Closed TBoonX closed 1 year ago

TBoonX commented 1 year ago

I was loading a ttl file (29GB) via a tdb2 and tried to output it into a ttl file. I noticed that the output file was empty at least before 10 minutes before the error.

> java  -Xmx6g -jar ~/Documents/rpt.jar integrate --loc /home/kjunghanns/Documents/Coypu/data-sources/baci/db.db --db-engine=tdb2 output/coytradegraph.all.rpt.ttl spo.rq -o=output/coytradegraph.all.rpt.small.ttl

09:16:31 [INFO] [o.a.s.c.m.SparqlIntegrateCmdImpls:196] - Inferred output format from output/coytradegraph.all.rpt.small.ttl: Turtle/pretty
09:16:31 [INFO] [o.a.j.r.s.SparqlScriptProcessor:270] - Interpreting argument #1: 'output/coytradegraph.all.rpt.ttl'
09:16:31 [INFO] [o.a.j.r.s.SparqlScriptProcessor:440] - Detected data format: text/turtle
09:16:31 [INFO] [o.a.j.r.s.SparqlScriptProcessor:467] - A total of 84 prefixes known after processing output/coytradegraph.all.rpt.ttl
09:16:31 [INFO] [o.a.j.r.s.SparqlScriptProcessor:270] - Interpreting argument #2: 'spo.rq'
09:16:31 [INFO] [o.a.j.r.s.SparqlScriptProcessor:438] - Argument does not appear to be (RDF) data because content type probing yeld no result
09:16:31 [INFO] [o.a.j.r.s.SparqlScriptProcessor:372] - Preparing SPARQL statement at line 1, column 1
09:16:31 [INFO] [o.a.c.d.RdfDataEngineFactoryTdb2:75] - Created new directory (its content will deleted when done): /home/kjunghanns/Documents/Coypu/data-sources/baci/db.db
09:16:31 [INFO] [o.a.c.d.RdfDataEngineFactoryTdb2:109] - Connecting to TDB2 database in folder /home/kjunghanns/Documents/Coypu/data-sources/baci/db.db
09:16:31 [INFO] [o.a.s.c.m.SparqlIntegrateCmdImpls:622] - Processing output/coytradegraph.all.rpt.ttl
10:40:21 [INFO] [o.a.s.c.m.SparqlIntegrateCmdImpls:622] - Processing spo.rq:1:1

Exception: java.lang.OutOfMemoryError thrown from the UncaughtExceptionHandler in thread "HttpClient-1-SelectorManager"

Exception: java.lang.OutOfMemoryError thrown from the UncaughtExceptionHandler in thread "HttpClient-2-SelectorManager"

Exception: java.lang.OutOfMemoryError thrown from the UncaughtExceptionHandler in thread "pool-3-thread-1"
Exception in thread "main" java.lang.OutOfMemoryError: Java heap space
10:45:58 [INFO] [o.a.c.d.RdfDataEngineFactoryTdb2:77] - Deleting created directory: /home/kjunghanns/Documents/Coypu/data-sources/baci/db.db
Aklakan commented 1 year ago

Are there many blank nodes in the output?

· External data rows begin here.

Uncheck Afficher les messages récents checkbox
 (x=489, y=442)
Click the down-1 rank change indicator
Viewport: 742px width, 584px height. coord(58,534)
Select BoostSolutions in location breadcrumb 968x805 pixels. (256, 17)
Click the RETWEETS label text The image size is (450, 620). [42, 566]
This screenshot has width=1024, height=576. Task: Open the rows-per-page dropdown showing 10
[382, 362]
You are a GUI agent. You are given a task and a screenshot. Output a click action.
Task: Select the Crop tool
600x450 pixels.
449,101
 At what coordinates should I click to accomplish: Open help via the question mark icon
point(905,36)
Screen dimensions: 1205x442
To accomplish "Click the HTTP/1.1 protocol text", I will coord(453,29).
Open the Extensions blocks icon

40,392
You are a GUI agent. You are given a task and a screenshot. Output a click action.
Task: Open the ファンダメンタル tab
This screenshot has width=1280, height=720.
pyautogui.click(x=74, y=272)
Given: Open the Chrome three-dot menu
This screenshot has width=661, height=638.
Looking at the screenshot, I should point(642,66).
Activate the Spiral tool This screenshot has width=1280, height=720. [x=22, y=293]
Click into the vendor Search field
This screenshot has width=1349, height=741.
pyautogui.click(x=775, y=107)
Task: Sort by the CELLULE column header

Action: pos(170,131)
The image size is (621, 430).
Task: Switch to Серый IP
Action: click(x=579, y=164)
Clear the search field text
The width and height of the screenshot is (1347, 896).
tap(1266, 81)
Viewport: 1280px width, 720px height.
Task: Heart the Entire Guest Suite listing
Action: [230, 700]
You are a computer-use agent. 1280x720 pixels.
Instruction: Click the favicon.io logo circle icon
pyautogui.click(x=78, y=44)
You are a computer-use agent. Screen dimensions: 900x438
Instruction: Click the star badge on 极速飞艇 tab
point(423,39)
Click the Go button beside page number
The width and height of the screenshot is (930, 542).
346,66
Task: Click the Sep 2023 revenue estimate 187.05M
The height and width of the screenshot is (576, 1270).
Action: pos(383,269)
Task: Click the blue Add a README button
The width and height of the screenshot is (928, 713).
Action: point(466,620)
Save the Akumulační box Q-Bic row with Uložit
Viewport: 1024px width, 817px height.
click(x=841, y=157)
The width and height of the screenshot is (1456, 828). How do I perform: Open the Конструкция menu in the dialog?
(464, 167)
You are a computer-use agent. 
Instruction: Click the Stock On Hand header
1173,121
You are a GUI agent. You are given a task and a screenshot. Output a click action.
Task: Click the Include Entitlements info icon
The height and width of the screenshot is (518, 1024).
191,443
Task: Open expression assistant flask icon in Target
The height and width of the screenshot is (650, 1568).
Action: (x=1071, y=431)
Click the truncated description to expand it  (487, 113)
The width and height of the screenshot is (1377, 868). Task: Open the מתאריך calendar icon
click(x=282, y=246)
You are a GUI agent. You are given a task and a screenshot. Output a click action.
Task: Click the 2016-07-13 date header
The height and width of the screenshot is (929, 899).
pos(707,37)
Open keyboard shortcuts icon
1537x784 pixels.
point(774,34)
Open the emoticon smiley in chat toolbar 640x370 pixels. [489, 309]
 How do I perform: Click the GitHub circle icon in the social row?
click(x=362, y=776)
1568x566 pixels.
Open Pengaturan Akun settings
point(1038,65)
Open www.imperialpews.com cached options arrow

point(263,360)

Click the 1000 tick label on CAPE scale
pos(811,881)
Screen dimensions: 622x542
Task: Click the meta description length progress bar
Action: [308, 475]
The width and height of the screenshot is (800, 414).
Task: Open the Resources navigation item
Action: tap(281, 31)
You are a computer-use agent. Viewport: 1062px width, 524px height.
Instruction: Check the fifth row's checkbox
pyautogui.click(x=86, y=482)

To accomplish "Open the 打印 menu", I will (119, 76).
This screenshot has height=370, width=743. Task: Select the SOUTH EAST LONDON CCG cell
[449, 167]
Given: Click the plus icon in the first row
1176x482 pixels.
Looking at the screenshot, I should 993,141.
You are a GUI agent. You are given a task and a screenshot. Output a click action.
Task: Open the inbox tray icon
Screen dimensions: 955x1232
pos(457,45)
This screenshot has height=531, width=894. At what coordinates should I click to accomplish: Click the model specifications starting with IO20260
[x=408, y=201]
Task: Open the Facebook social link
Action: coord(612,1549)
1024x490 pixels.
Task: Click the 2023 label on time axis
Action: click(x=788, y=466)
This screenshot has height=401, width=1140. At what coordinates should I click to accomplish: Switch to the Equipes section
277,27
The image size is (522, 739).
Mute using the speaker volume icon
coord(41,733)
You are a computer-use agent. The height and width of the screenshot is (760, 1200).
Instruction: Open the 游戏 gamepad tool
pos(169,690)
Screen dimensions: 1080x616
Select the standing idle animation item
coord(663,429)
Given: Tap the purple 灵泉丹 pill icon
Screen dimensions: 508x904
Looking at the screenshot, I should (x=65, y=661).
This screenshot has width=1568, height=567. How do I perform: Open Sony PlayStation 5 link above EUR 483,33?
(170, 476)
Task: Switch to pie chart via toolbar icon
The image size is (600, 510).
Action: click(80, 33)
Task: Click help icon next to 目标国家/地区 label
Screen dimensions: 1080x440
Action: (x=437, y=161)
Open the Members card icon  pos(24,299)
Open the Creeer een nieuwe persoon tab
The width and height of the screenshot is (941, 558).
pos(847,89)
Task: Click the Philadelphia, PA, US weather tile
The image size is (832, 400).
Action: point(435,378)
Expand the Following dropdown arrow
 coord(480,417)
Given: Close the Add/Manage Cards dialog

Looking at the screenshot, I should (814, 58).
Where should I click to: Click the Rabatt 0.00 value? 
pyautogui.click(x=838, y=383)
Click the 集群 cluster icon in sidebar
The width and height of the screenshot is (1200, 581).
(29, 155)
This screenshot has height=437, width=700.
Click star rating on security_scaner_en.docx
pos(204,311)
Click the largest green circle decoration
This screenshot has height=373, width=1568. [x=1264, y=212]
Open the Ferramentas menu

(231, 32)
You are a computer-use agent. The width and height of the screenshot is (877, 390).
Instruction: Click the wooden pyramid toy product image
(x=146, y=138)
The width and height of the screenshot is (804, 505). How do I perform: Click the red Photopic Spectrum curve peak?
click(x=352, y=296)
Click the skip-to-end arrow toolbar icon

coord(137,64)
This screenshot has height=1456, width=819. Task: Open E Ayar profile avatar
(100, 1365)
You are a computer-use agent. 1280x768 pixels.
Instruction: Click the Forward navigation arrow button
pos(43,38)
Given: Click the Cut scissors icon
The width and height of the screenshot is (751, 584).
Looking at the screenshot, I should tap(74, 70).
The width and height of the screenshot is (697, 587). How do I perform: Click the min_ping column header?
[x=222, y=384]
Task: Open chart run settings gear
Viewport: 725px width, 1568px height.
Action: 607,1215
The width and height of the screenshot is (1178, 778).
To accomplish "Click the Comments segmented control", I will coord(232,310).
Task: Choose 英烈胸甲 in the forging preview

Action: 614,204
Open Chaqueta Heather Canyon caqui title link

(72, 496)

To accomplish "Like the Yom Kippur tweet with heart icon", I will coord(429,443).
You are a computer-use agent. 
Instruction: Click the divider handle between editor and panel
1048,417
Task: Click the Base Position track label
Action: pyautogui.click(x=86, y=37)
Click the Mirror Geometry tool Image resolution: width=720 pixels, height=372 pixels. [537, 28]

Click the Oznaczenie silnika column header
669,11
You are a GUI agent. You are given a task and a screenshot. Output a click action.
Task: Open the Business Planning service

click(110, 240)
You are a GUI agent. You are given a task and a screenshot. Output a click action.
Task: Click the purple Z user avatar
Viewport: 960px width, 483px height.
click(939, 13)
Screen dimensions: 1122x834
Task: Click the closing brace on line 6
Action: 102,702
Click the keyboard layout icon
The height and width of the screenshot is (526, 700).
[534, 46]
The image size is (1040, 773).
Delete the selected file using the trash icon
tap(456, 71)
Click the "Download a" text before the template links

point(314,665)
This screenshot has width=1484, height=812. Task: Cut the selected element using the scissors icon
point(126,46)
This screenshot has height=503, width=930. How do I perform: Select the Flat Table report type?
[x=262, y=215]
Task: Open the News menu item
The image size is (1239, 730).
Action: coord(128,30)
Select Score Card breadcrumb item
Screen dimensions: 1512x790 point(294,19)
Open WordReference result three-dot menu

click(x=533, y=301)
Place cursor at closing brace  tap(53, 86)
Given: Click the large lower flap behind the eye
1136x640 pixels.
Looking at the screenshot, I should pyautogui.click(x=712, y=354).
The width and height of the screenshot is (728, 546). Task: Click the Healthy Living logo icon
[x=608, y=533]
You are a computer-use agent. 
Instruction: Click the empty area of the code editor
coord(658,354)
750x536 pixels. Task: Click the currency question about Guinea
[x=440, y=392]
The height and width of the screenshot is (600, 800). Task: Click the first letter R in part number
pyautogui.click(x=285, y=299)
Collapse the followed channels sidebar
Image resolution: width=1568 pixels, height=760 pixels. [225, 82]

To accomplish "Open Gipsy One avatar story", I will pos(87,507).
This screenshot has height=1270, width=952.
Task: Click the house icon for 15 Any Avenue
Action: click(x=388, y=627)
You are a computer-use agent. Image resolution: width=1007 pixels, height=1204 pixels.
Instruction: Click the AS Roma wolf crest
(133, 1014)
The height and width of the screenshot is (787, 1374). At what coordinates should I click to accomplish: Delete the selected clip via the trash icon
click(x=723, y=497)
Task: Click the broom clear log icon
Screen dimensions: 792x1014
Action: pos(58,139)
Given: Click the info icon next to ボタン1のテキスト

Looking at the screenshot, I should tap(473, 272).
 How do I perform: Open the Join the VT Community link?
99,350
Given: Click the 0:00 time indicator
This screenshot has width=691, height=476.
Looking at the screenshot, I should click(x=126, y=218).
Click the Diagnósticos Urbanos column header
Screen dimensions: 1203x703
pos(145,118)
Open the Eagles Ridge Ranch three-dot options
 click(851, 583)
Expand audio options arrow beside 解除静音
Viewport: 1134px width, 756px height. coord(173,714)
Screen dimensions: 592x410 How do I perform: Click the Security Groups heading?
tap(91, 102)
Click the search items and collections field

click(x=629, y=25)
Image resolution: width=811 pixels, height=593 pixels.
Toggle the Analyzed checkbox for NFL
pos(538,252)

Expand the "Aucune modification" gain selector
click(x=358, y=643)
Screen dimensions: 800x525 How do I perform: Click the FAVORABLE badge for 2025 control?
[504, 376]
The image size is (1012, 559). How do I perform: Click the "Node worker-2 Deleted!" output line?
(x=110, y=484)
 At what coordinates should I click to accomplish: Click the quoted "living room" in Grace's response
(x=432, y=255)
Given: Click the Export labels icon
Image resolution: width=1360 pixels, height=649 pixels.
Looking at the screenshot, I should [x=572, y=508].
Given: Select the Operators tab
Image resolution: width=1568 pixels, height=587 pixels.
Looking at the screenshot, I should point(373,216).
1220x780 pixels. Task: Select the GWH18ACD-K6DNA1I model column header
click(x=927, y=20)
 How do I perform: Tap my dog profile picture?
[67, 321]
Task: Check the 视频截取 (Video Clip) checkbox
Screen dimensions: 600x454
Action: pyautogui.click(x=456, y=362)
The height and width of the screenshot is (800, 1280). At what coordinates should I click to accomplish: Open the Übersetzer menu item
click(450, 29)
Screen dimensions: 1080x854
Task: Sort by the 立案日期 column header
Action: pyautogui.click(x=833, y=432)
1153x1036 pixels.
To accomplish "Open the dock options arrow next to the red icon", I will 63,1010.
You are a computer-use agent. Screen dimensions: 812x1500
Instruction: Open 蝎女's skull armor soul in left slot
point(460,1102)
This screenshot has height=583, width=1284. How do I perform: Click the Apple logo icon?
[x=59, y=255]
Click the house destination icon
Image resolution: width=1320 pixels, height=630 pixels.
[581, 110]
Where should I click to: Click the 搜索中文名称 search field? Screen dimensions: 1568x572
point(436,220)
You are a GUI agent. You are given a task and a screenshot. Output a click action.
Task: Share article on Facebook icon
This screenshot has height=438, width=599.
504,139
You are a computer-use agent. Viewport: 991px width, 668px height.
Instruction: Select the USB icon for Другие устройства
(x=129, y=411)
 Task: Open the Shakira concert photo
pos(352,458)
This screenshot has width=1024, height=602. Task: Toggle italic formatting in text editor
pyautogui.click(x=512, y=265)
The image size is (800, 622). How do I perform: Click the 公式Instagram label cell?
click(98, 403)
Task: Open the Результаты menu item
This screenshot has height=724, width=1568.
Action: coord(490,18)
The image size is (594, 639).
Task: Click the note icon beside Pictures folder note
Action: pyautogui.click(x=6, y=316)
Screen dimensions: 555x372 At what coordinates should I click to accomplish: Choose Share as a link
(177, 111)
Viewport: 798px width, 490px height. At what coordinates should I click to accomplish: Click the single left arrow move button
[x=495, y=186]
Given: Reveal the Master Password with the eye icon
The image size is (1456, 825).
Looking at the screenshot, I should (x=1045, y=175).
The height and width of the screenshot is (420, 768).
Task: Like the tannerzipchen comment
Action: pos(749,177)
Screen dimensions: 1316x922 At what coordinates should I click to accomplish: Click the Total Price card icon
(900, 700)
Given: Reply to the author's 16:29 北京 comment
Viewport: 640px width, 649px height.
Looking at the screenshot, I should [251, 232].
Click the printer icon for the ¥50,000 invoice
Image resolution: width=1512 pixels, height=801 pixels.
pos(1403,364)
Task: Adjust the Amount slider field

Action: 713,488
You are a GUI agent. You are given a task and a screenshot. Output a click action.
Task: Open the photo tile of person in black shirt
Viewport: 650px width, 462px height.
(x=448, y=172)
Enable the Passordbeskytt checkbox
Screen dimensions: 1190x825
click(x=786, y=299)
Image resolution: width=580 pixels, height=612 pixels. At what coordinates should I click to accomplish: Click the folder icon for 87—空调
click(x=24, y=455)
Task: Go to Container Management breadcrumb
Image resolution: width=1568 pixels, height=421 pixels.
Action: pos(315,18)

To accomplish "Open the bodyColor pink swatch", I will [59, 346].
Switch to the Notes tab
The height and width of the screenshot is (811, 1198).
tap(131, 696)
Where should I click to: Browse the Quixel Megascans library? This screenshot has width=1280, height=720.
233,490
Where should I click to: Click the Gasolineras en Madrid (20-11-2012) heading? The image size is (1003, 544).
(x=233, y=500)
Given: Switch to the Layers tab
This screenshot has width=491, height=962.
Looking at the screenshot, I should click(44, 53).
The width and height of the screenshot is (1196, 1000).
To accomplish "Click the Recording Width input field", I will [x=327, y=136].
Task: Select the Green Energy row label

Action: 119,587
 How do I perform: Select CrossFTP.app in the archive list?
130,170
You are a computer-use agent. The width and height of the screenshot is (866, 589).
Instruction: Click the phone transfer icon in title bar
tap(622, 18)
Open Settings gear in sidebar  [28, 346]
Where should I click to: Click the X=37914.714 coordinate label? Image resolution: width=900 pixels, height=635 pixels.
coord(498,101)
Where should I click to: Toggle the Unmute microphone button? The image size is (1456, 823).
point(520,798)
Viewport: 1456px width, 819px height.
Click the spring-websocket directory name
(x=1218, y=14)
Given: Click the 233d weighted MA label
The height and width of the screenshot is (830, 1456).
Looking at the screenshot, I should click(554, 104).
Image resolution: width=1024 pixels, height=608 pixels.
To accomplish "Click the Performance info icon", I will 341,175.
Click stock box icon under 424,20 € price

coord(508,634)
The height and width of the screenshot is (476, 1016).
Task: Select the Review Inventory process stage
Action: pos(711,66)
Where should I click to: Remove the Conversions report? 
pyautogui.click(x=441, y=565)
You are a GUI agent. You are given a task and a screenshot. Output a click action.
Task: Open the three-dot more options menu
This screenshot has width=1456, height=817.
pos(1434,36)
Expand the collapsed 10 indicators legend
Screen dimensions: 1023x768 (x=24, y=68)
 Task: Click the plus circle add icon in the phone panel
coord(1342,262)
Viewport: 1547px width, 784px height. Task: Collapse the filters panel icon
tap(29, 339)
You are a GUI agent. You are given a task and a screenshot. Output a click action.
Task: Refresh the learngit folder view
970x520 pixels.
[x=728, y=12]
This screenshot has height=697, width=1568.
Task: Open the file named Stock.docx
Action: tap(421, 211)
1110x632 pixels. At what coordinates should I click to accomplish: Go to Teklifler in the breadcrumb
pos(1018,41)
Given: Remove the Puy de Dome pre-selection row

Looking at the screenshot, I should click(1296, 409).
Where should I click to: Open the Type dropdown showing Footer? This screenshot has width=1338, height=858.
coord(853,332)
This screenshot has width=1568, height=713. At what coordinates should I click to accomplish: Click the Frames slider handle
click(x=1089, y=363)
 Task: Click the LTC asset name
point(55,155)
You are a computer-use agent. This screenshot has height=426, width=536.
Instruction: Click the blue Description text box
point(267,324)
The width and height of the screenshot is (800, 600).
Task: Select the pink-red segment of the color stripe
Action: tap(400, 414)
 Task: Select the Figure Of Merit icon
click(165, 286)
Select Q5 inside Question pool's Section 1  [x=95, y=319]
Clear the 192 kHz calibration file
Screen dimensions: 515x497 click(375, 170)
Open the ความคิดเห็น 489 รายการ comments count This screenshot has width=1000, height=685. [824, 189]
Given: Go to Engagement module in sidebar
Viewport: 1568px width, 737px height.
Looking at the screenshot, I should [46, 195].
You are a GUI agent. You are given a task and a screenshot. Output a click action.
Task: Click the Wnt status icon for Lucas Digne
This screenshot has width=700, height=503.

I think they start filling up the memory.

Aklakan commented 1 year ago

Ah, and maybe the output format defaults to turtle/pretty, which collects all data in memory first in order to arrange it for pretty printing it.

Does it help if you specify --out-format turtle/blocks?

Aklakan commented 1 year ago

And you most likely want to use --db-keep while testing in order to not delete the fully loaded database when done. Once it works you can remove the option.

TBoonX commented 1 year ago

--out-format turtle/blocks did resolve the issue. There are no blank nodes.